Том 1. Драма великой страны — страница 67 из 96

Нетрудно понять причину. В конце 1917 года невозможно было сколотить даже минимальную военную силу. Нельзя было найти достаточно воинственно настроенных людей. Только в отдаленном углу юго-востока и еще на Урале шла вооруженная борьба, неопасная для Москвы. Вся прочая Россия была либо пассивна, либо же активные элементы ея были по большей части благожелательно-выжидательны к большевистскому правительству.

Если вслед за тем положение изменилось и целые армии удавалось создать на юге и на востоке, то это симптом того же явления, о котором я говорил уже выше, отпадение массы народной от первоначального большого большевистского блока, разочарование в большевизме, наконец, растущая враждебность к нему. Вот этот процесс, открывая пути для гражданской войны, вместе с тем делал террор неизбежным и необходимым орудием самообороны для большевистского правительства».

Оставшись в меньшинстве, большевистское правительство (блок с левыми эсерами уже дышал на ладан, и ясно было, что он вот-вот рухнет) прибегло к массовому террору, ибо другого пути сохранения власти у него не было.

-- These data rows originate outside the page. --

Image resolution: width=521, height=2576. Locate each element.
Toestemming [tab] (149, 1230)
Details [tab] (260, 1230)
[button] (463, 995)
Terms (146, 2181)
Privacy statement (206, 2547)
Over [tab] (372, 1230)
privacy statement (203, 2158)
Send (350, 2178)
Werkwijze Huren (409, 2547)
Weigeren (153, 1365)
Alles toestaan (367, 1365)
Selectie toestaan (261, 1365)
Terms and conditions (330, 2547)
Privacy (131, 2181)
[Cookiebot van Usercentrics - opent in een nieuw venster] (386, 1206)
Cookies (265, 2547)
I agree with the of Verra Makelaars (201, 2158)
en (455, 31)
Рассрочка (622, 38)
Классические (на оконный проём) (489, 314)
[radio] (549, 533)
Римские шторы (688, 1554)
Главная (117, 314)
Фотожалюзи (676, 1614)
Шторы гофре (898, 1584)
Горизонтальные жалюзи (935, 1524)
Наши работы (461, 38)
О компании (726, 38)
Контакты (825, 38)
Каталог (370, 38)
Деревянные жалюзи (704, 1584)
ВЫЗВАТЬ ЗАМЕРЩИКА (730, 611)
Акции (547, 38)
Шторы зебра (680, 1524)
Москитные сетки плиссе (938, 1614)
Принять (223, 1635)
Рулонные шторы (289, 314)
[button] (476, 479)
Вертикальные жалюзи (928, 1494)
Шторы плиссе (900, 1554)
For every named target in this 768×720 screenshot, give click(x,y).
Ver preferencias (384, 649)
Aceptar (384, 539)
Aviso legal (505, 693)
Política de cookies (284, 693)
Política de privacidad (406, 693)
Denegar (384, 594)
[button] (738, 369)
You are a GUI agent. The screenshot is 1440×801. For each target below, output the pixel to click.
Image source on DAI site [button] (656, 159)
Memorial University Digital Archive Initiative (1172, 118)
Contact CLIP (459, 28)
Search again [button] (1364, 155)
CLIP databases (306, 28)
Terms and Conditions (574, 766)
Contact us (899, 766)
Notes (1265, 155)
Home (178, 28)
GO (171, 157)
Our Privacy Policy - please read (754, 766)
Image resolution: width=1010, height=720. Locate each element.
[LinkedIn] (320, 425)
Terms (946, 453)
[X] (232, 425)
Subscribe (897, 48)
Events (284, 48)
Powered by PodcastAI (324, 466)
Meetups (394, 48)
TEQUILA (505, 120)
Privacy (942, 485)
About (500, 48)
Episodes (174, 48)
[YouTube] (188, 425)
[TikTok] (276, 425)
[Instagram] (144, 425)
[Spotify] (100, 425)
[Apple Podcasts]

А сохранить власть во что бы то ни стало многие лидеры большевиков, по глубокому моему убеждению, считали необходимым не из примитивно шкурных соображений (хотя в случае поражения им грозила верная гибель), а скорее, в силу своего утопическо-мессианского сознания. Они верили, что только они знают, куда надо идти России. Тот же Д. Далин сформулировал главную установку своих политических противников кратко и точно:

«Для партии, взявшей на себя обязательство осуществить социализм, сохранение власти есть высший закон. Ему все подчиняется»[41].

Пленники собственной утопии, большевистские лидеры оказались, таким образом, не только зловещими, но и трагическими фигурами.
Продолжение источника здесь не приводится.